━━━━━ Extract provided

While most readers of “The Glass Essay” interpret it as primarily a statement of feminist anger against men, Carson’s last stanzas broaden her theme of loss and love. Her use of Brontë’s work points to a gender-based comment on the separation of the woman artist from cultural conventions and demonstrates the contrasting desires of the body and the intellect. In the opening of the poem, Carson states the importance of her internal conflict, but to “talk of mind and body” begs a series of questions particularly relating to the soul. “Soul is what I kept watch on all that night” and soul is “trapped in glass,” she says, seeing family members forced to “tilt” to survive. Surviving and resolving loss take the soul through painful moments, forcing individuals to deal with the necessities of mind and body: “Soul is the place,/ stretched like a surface of millstone grit between body/ and mind,/ where such necessity grinds itself out.” As with much of her other poetic work that explores the nature of eros and loss, bodies and boundaries, Carson sees religion as part of the struggle to achieve resolution. The moment of her breakup with Law is centered “between heaven and hell”; the poet connects this to her thoughts on Brontë and states that “one way to put off loneliness is to interpose god.” Carson notes that Brontë’s poems speak to a biblical, patriarchal “Thou,” which prompts the poet to meditate and to chant Latin prayers. However, emulating Brontë, who “has gone beyond religion,” Carson says she simply needs someone to talk to at night without “the terrible sex price.”

━━━━━━━━━━
━━━━━ Given information

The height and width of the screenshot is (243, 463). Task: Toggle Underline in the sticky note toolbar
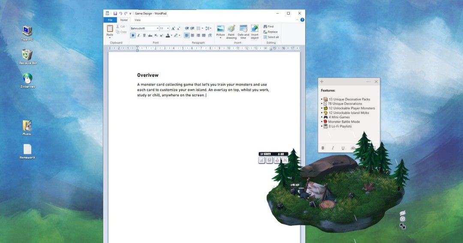coord(343,148)
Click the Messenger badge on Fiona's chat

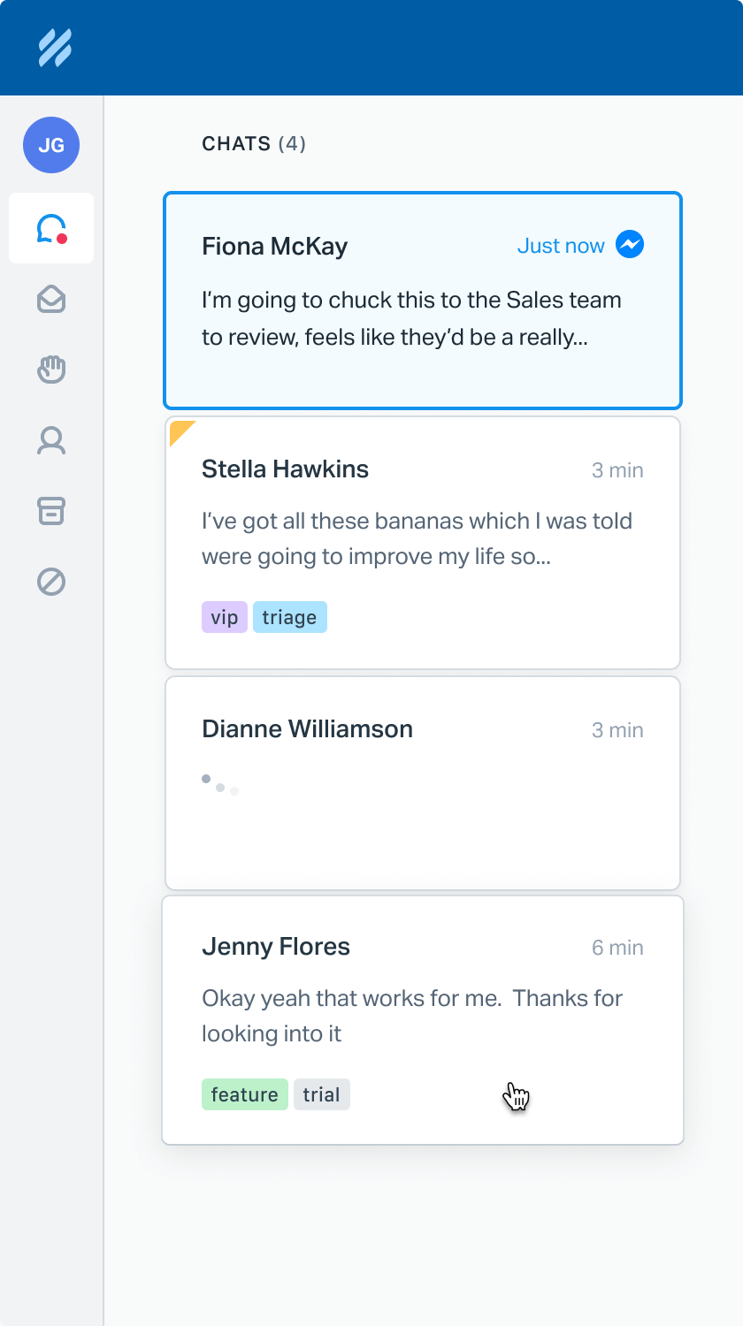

━━━━━━━━━━

Resume the discussion of Carson's "The Glass Essay," picking up right after its last sentence. The listing comes from a different source than the passage above it.

■ Answer area
The flesh as prison of mind and body is a dominant theme, from beginning to end a central conflict in the author’s identity. At one point, the narrator’s psychiatrist asks why she keeps dwelling on the terrible nudes in Law’s rooms, but the poet has no answer. Later, reflecting on the first picture, the poet declares that speaking of nudes will perhaps make her points clearer, and she uses the heavily symbolic portraits to examine female psychological states. The grotesque, tortured pictures continually portray women as wounded victims in a series of surreal settings open to a wide variety of interpretations. For example, nude “#3” depicts a woman who is trying to pull out a “single great thorn implanted in her forehead.” Nude “#4” shows a woman “on a blasted landscape” with her head covered by a contorting contraption. Women’s lives are then symbolized by a white room without planes, angles, or curves (images of order reflecting male “law”). Other nudes return to vivid torture images: green thorns poking through a woman’s heart with blood in the air and women under pressure of “bluish-black water.” The repeated thorn imagery can be seen in both biblical and Freudian terms, while other images evoke sexual connotations. Nude “#13,” which resembles nude “#1,” brings the cycle full circle. She is the body stripped of its flesh, the poet herself coming out of the light.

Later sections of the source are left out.